### INFORMATION SUPPLIED ###
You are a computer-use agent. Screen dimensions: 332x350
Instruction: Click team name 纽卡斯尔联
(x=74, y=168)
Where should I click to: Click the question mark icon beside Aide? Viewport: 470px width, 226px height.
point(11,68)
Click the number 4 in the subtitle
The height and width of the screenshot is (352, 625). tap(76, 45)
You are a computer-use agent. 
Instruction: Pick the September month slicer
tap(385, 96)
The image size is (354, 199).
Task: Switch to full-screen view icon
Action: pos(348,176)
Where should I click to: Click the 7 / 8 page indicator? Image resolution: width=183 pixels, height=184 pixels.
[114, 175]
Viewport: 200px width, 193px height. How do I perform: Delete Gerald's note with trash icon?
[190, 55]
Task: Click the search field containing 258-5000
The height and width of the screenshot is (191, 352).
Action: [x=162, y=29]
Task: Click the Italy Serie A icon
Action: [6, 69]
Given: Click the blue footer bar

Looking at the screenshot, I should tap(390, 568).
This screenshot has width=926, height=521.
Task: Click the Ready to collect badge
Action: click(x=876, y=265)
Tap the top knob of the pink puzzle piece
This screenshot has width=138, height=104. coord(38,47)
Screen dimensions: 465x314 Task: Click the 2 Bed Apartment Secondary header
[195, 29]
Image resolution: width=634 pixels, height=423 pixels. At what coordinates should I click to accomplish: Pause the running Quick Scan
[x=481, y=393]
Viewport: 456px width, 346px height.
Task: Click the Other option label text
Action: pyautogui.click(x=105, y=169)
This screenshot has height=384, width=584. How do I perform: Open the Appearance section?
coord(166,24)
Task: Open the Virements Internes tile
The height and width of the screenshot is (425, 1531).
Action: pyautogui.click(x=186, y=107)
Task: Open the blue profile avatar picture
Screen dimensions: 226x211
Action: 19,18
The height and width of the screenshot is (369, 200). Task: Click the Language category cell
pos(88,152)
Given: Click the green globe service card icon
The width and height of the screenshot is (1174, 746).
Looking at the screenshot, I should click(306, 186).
###
▸ **TASK REQUIREMENTS**
For this exercise, copy the lines from the one that contains "Where should I click to: Click the question" through the last line of the records, exactly and only those.

▸ **ANSWER AREA**
Where should I click to: Click the question mark icon beside Aide? Viewport: 470px width, 226px height.
point(11,68)
Click the number 4 in the subtitle
The height and width of the screenshot is (352, 625). tap(76, 45)
You are a computer-use agent. 
Instruction: Pick the September month slicer
tap(385, 96)
The image size is (354, 199).
Task: Switch to full-screen view icon
Action: pos(348,176)
Where should I click to: Click the 7 / 8 page indicator? Image resolution: width=183 pixels, height=184 pixels.
[114, 175]
Viewport: 200px width, 193px height. How do I perform: Delete Gerald's note with trash icon?
[190, 55]
Task: Click the search field containing 258-5000
The height and width of the screenshot is (191, 352).
Action: [x=162, y=29]
Task: Click the Italy Serie A icon
Action: [6, 69]
Given: Click the blue footer bar

Looking at the screenshot, I should tap(390, 568).
This screenshot has width=926, height=521.
Task: Click the Ready to collect badge
Action: click(x=876, y=265)
Tap the top knob of the pink puzzle piece
This screenshot has width=138, height=104. coord(38,47)
Screen dimensions: 465x314 Task: Click the 2 Bed Apartment Secondary header
[195, 29]
Image resolution: width=634 pixels, height=423 pixels. At what coordinates should I click to accomplish: Pause the running Quick Scan
[x=481, y=393]
Viewport: 456px width, 346px height.
Task: Click the Other option label text
Action: pyautogui.click(x=105, y=169)
This screenshot has height=384, width=584. How do I perform: Open the Appearance section?
coord(166,24)
Task: Open the Virements Internes tile
The height and width of the screenshot is (425, 1531).
Action: pyautogui.click(x=186, y=107)
Task: Open the blue profile avatar picture
Screen dimensions: 226x211
Action: 19,18
The height and width of the screenshot is (369, 200). Task: Click the Language category cell
pos(88,152)
Given: Click the green globe service card icon
The width and height of the screenshot is (1174, 746).
Looking at the screenshot, I should click(306, 186).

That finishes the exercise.